**YOUR OBJECTIVE**
Transcribe the records from the line containing "The width and height of the screenshot is (1456, 819)." onward, up to and including the final line, exactly and without anything else.

**SOURCE INFORMATION**
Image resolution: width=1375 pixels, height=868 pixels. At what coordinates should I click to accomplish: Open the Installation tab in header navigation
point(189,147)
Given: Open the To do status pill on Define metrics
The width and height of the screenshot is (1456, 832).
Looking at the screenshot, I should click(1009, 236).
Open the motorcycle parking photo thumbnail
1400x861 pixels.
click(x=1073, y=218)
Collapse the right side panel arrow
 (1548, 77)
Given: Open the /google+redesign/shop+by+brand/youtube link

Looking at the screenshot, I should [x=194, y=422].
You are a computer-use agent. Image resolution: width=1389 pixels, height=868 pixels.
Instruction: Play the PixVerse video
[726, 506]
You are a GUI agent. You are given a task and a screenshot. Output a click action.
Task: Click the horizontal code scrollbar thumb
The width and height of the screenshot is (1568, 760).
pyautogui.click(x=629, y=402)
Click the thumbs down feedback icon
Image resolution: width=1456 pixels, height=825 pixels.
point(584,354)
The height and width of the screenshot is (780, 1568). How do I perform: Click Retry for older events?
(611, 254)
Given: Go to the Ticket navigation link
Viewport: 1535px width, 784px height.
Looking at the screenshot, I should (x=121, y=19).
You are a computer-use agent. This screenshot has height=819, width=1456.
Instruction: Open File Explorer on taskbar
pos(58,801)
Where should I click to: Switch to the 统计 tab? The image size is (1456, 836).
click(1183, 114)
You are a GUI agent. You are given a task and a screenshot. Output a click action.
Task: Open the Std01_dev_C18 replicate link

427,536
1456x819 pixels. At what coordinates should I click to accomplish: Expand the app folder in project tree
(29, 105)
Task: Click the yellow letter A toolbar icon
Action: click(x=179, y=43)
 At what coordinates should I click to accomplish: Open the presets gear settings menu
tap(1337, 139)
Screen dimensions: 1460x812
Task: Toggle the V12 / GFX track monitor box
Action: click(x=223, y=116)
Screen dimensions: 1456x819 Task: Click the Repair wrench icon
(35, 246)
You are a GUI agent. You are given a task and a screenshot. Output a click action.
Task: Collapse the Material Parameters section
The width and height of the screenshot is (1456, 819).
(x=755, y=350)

**RESPONSE TO THIS TASK**
The width and height of the screenshot is (1456, 819).
(x=755, y=350)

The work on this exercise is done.